> [ASSIGNED TASK]: Your copy should match the entries exactly, with no images carried over.

* * * * * * * * *

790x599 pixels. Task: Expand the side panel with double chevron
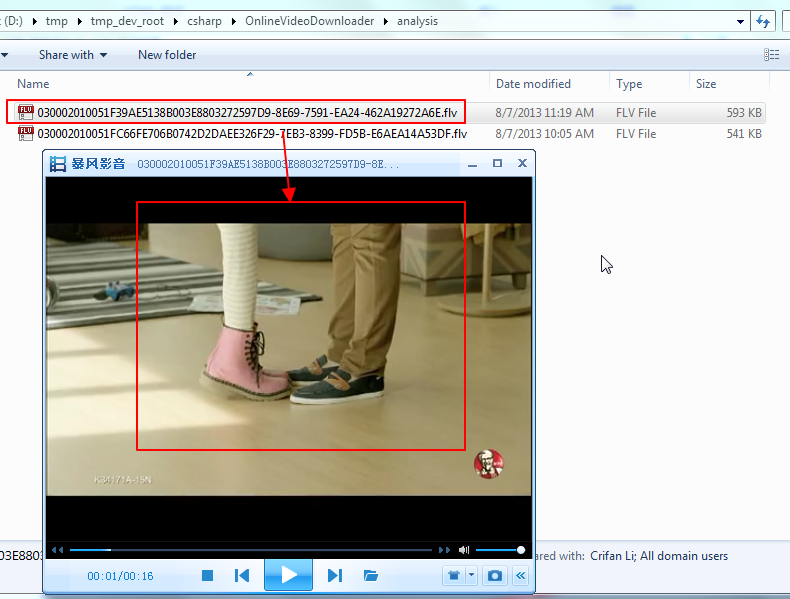tap(520, 576)

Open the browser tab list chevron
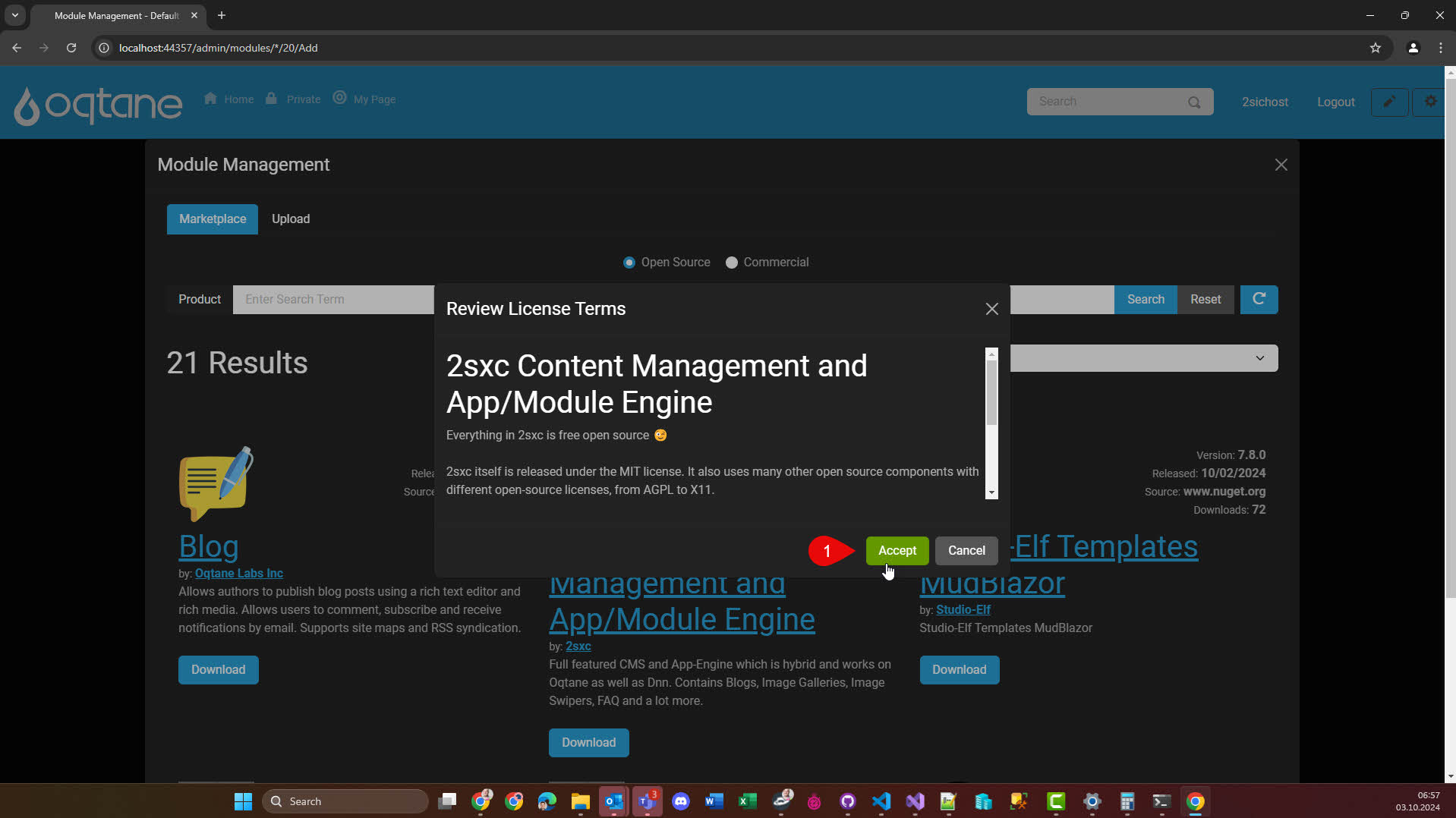tap(14, 15)
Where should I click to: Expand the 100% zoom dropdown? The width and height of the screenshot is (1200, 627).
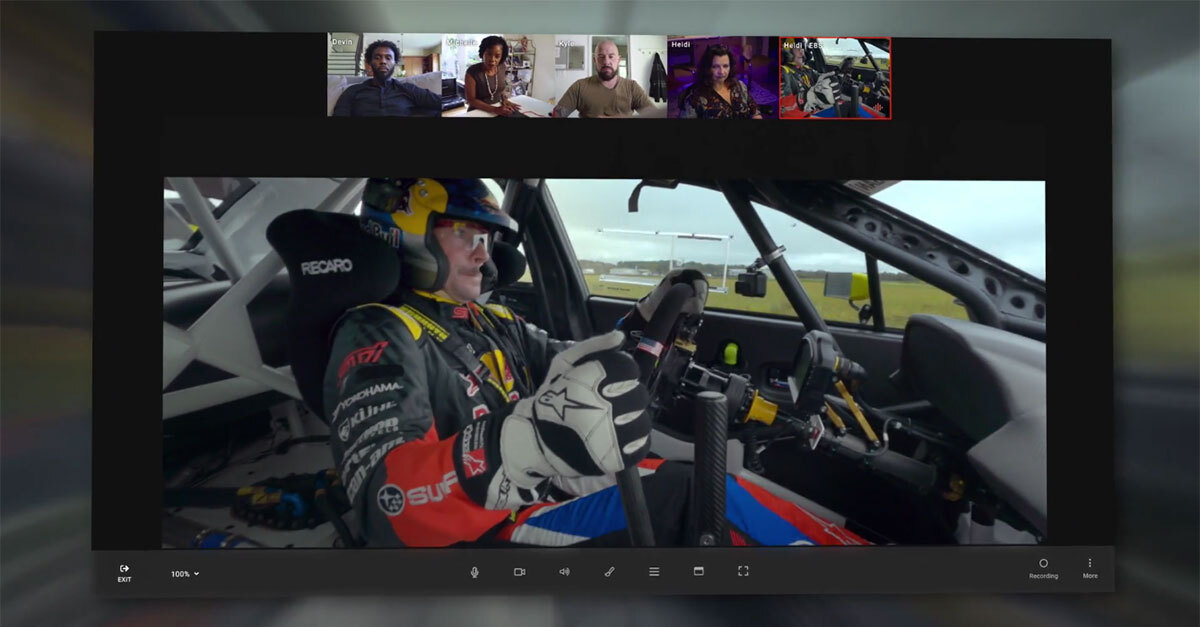185,574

* * * * * * * * *

> [PROBLEM SOLUTION]:
790x599 pixels. Task: Expand the side panel with double chevron
tap(520, 576)

Open the browser tab list chevron
tap(14, 15)
Where should I click to: Expand the 100% zoom dropdown? The width and height of the screenshot is (1200, 627).
185,574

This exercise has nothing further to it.